For multi-TRE analysis to work, there needs to be trust between TREs. This first relies on a shared understanding of what exactly a TRE is and needs to do, and will thrive when SOPs, accreditations and governance methodologies are shared. This would also benefit from shared understandings and laguage around architecture, sensitivity tiering and more.

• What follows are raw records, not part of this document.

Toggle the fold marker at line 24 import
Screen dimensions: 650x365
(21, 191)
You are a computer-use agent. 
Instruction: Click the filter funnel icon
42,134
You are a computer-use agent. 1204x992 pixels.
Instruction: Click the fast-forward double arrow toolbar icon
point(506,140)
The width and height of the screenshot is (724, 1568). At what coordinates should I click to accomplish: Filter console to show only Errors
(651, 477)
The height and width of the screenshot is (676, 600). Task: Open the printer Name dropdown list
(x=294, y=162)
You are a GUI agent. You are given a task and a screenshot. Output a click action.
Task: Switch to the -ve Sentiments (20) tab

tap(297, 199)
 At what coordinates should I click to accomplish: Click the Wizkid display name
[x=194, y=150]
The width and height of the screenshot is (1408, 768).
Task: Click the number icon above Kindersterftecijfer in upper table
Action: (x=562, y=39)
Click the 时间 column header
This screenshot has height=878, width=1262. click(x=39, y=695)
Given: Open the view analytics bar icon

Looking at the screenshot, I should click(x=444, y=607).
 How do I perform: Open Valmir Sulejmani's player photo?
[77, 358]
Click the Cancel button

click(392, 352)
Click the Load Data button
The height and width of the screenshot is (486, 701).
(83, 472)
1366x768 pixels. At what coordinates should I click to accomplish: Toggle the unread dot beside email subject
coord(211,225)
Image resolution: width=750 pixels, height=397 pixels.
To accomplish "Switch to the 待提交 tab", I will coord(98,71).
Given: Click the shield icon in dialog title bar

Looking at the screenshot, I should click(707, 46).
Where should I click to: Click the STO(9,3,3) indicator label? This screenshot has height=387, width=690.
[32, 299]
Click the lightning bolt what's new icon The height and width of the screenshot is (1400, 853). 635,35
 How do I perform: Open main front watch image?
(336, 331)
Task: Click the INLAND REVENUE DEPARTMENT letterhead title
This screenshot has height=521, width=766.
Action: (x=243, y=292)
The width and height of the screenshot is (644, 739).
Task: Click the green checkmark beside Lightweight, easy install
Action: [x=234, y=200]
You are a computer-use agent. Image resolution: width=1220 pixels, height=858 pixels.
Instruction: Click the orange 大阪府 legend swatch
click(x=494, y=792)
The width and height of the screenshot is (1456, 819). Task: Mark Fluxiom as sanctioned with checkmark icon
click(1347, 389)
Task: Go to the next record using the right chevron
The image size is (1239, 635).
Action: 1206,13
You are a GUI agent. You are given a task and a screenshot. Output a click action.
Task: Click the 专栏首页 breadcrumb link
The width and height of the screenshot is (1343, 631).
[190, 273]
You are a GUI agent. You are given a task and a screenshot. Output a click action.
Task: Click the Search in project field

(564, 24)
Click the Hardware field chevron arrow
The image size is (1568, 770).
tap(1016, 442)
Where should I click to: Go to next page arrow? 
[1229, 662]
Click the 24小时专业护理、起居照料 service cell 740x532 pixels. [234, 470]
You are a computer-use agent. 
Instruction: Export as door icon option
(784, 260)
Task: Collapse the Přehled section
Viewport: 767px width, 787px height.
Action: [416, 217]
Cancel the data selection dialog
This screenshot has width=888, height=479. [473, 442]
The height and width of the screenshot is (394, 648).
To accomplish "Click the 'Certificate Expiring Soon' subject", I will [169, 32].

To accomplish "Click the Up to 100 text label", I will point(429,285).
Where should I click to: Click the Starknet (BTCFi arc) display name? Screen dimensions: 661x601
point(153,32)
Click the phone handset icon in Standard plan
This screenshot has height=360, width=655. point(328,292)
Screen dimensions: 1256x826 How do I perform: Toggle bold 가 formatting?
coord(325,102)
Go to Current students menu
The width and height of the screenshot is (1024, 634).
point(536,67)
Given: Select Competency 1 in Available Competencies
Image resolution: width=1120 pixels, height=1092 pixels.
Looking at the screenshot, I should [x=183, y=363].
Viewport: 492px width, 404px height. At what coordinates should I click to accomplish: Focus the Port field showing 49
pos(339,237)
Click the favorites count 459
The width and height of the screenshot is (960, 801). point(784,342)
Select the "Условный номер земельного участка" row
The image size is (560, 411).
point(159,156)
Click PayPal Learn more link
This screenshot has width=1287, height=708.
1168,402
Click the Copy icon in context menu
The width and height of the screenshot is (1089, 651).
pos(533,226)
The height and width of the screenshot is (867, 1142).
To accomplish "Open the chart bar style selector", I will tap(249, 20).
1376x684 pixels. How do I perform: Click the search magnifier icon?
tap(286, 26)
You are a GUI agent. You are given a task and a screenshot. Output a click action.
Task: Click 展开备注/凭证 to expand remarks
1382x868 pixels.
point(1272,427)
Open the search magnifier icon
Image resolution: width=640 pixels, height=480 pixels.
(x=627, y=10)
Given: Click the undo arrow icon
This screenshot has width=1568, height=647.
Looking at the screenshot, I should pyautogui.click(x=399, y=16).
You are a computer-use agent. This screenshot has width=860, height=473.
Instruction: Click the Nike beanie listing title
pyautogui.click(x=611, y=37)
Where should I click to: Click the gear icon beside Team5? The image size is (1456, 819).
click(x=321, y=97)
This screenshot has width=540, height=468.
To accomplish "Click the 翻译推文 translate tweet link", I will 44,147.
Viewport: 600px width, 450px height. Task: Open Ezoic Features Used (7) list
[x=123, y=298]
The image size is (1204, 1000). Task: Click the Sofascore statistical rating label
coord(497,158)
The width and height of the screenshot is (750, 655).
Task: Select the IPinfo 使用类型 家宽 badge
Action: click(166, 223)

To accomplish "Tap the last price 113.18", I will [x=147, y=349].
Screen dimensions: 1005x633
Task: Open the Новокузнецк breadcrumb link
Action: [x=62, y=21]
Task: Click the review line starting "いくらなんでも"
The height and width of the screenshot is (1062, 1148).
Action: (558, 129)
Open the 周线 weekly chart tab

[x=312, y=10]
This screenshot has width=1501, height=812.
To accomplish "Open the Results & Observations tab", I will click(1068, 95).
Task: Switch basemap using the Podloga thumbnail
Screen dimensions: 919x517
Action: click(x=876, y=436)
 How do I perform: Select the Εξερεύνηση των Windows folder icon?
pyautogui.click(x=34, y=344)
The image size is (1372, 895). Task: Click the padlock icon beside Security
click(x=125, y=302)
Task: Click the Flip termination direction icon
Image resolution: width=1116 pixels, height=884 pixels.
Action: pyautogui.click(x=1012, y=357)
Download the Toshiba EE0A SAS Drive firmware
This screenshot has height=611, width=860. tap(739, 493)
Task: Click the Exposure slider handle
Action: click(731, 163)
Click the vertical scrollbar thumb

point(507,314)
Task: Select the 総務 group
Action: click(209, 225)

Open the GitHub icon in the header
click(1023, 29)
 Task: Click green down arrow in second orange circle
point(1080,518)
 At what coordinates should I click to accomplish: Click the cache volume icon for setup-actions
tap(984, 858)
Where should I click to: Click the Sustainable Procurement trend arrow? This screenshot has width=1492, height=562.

The more different TREs there are, the more risk of variability and bad practice, which can affect an entire system of federation. Public trust is a large concern, and concerted effort will need to be made to ensure the public buys into any federated system of TREs.

Next steps#

Next steps focused on the short, medium and long term:

Short term: Define what a TRE is with a PEST framework, a TRE Maturity Model, common language for sensitivity Tiers
Medium term: Review archiectures for working between TREs, identify key roles and responsibilties in a federated landscape
Long term: Focus on PPIE and public perception, how data is held and managed

Raw notes#

Take home message: Its not about the Technology. In fact the more TREs technically enabled the more risk that the TREs are not fit for purpose for true operation and not trusted for federation. Process and Responsibility => Trust

Roadmap and Next Steps#

Short term: understanding what we have

Define what is a TRE, wrt to multiple TREs within a PEST framework that highlights issues that are not just technical, for example includes the diversity of TRE models, the business models of TREs, where risk, responsibility and accountability lay, and includes certifiable PROCESS as a core pillar (shared SOPs). Multi-TREs require new Processes.
Define a TRE Maturity Model that builds on above to develop a more objective model of TRUST, RISK and RESPONSIBILITY for inter-TRE data exchange. Could be used to assess, compare, and facilitate trust between TREs.
A common language scale for the ‘tiers’ of TREs suitable for different levels of inter-TRE sensitivity.
Identify and clarify PEST bottlenecks with examples

Medium Term: shifting to newer ways

Review different architectures and processes for working between TREs
What would be just enough with what we already have (e.g. 5SROCrate as m-TRE middleware using current processes)
What m-TRE processes would we need to introduce
The role of trusted intermediaries (brokers, federated analytics services) to take on risk and responsibility and reposition the Data Sharing Agreements. e.g global identity services linking identities and records, who takes responsibility?

Long Term: radical shift

PPIE education outside the PPIE self selecting bubble to counter mistrust of government and conspiracy theory
Expectation that data is owned by the NHS?
Rethink of data holdings and services from Data Warehouses to Data Fabrics.

Notes#

What is a TRE ?
- Are they always repositories for single datasets, popup TRE?
- Not always - many of the environments have multiple users and projects on top of the core dataset, through project-based access through VMs/virtual desktops.
- There is also a requirement for high performance computing for some datatypes (GPU for AI/imaging, workflows etc)
Do we need federation? Can we avoid multiple TREs?
- Governance requirements vary between data classes - you may need TREs to meet each governance requirements.
- But each TRE is expensive to run, especially assurance, governance, data egress control.
How do TREs know they can trust each other?
- When workflows have to be shared between environments, it is easier to share between those with similar accreditations - e.g ISO27001.
- Federating TREs requires interoperability at the process level, shared SOPs etc.
- There will be many TREs built from the technological parts - but if there are poorly run ones, they will damage the whole ‘brand’ and impact on all TRE operators. More TREs, more risk.
- A ‘maturity model’ could be used to assess, compare, and facilitate trust between TREs.
- Legal obligations on indvidual TRE providers act as a strong constraint on data sharing; but a common list of questions might help.
Can we develop a new brokered distributed/federated anaytics model?
- We need a new model to allow this.
- TRE-FX type solutions need to be driven by TREs.
- Need a common language scale for the ‘tiers’ of TREs suitable for different levels of sensitivity.
- People need to query across datasets - there are few cases where you can answer the research question without linking identities and records.
- But a global identity connecting service would be a huge responsibility.
How do we carry the public with us?
- Estonia have an opt-out system for health records, opt-in for genomics data; but when public confidence drops, opt-outs increase.
- Public perception of risk is a problem.
- In COVID, people were happy to share data.
- Even trust in NHS is not universal now…
- Education outside the TRE ‘bubble’ to counteract conspiracy theories etc.
Do trusted data fabrics offer a different view?
- Networks of secure data services based on Enterprise data models.